As described in their Nature paper, they tested 11 billion theoretical compounds against a cannabinoid receptor (CB2) that marijuana’s active ingredient THC targets. The Katritch lab developed the approach and performed the computational studies. With help from the Northeastern Lab of Alexandros Makryannis, PhD, and Roth’s lab, the researchers discovered a new compound that is a highly selective and potent CB2 antagonist – a compound that dampens or blocks the activity of a receptor. Then the Makryannis and Roth labs validated this screening and discovery. They further validated this process against another target, the kinase ROCK1, a known drug target of many health conditions.

“V-SYNTHES represents a major advance in the field of drug discovery,” Roth said. “It is easily scalable and adaptable, and it should open new vistas in the discovery of potentially therapeutic chemicals for a large number of disorders at a rate never before possible.”

UNC School of Medicine authors are Yongfeng Liu, Xi-Ping Huang, Julie Picket, and Manish Jain. Other authors from USC are Blake Houser and Nilkanth Patel; from Northeastern are Alexandros Makriyannis, Christos Iliopoulos-Tsoutsouvas, Ngan Tran, Fei Tong, Nikolai Zvonok, and Spyros Nikas; from Enamine, Ltd. Olena Savych; from Enamine and Taras Shevchenko National University of Kyiv Dmytro Radchenko; and of Taras Shevchenko of National University of Kyiv and Chemspace LLC Yurii S. Moroz.

The study was funded by National Institute on Drug Abuse grants R01DA041435 and R01DA045020; National Institute of Mental Health grant R01MH112205 and Psychoactive Drug Screening Program; and National Institute of General Medical Sciences grant T32-GM118289.

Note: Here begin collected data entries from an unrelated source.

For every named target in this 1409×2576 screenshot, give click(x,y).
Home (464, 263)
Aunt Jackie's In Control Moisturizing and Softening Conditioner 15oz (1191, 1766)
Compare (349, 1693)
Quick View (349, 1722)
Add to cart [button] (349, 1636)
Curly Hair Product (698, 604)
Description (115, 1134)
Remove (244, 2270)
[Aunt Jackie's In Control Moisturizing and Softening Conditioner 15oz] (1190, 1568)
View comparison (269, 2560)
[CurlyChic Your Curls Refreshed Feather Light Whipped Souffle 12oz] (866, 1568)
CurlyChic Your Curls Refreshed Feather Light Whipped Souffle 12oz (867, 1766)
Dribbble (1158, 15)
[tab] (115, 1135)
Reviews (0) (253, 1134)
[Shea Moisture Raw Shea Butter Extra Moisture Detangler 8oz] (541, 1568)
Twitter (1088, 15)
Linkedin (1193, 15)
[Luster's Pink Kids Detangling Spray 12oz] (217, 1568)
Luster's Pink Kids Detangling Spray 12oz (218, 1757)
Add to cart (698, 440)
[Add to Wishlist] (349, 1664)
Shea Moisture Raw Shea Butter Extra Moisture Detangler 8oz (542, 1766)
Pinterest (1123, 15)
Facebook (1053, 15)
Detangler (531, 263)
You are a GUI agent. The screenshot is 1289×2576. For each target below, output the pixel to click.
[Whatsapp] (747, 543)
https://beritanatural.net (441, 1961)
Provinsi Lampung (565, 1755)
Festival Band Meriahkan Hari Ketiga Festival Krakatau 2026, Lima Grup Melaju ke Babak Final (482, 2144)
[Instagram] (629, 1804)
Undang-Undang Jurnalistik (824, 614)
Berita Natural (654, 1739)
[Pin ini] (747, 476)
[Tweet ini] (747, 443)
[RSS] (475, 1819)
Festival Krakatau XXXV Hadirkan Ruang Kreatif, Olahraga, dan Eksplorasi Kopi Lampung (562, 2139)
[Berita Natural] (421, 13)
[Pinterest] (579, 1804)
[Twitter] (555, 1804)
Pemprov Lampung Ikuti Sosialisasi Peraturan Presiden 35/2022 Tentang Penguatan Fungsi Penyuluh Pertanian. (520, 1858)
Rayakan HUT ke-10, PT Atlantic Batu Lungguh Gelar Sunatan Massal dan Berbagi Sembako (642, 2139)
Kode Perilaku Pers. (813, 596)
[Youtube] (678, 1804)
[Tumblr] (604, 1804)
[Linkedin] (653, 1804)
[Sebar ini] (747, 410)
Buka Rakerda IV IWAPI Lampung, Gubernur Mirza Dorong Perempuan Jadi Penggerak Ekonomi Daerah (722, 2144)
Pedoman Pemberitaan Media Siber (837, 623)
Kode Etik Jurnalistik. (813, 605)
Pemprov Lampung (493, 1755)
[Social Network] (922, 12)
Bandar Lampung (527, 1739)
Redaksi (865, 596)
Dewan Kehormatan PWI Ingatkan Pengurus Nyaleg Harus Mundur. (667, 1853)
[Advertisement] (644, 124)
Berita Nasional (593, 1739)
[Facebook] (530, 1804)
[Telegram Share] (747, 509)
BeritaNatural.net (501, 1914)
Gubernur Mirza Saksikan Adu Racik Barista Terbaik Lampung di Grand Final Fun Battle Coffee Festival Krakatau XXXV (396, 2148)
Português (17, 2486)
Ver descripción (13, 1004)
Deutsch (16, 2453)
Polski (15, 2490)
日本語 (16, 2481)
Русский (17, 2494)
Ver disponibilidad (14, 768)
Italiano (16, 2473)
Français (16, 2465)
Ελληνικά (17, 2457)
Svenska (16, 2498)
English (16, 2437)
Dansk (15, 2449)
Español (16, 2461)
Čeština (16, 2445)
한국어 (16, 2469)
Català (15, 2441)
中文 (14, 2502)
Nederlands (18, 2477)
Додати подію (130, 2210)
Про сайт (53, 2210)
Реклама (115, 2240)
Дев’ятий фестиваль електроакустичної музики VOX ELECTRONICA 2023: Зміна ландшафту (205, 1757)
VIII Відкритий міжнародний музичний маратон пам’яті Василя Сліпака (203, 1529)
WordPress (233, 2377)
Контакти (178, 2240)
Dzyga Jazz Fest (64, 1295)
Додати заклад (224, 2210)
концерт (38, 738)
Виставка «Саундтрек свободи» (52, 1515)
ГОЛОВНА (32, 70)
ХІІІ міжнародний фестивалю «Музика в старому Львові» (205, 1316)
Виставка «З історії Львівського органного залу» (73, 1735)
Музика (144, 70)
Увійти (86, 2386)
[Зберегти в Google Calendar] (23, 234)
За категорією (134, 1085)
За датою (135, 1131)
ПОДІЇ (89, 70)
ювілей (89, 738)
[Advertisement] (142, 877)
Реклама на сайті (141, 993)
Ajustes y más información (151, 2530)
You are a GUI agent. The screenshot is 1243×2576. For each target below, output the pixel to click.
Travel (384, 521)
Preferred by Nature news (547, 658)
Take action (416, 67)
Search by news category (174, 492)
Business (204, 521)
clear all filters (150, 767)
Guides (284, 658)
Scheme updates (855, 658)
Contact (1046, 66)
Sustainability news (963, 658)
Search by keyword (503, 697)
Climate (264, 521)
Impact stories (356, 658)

~ the above is excepted from the original article of the same title by Mark Derewicz published on the UNC Health & SOM Newsroom Dec. 15, 2021, which explains in more detail why this new drug discovery tool is such an important development.

Nature Article Abstract

Structure-based virtual ligand screening is emerging as a key paradigm for early drug discovery owing to the availability of high-resolution target structures1,2,3,4 and ultra-large libraries of virtual compounds5,6. However, to keep pace with the rapid growth of virtual libraries, such as readily available for synthesis (REAL) combinatorial libraries7, new approaches to compound screening are needed8,9. Here we introduce a modular synthon-based approach—V-SYNTHES—to perform hierarchical structure-based screening of a REAL Space library of more than 11 billion compounds. V-SYNTHES first identifies the best scaffold–synthon combinations as seeds suitable for further growth, and then iteratively elaborates these seeds to select complete molecules with the best docking scores. This hierarchical combinatorial approach enables the rapid detection of the best-scoring compounds in the gigascale chemical space while performing docking of only a small fraction (<0.1%) of the library compounds. Chemical synthesis and experimental testing of novel cannabinoid antagonists predicted by V-SYNTHES demonstrated a 33% hit rate, including 14 submicromolar ligands, substantially improving over a standard virtual screening of the Enamine REAL diversity subset, which required approximately 100 times more computational resources. Synthesis of selected analogues of the best hits further improved potencies and affinities (best inhibitory constant (Ki) = 0.9 nM) and CB2/CB1 selectivity (50–200-fold). V-SYNTHES was also tested on a kinase target, ROCK1, further supporting its use for lead discovery. The approach is easily scalable for the rapid growth of combinatorial libraries and potentially adaptable to any docking algorithm.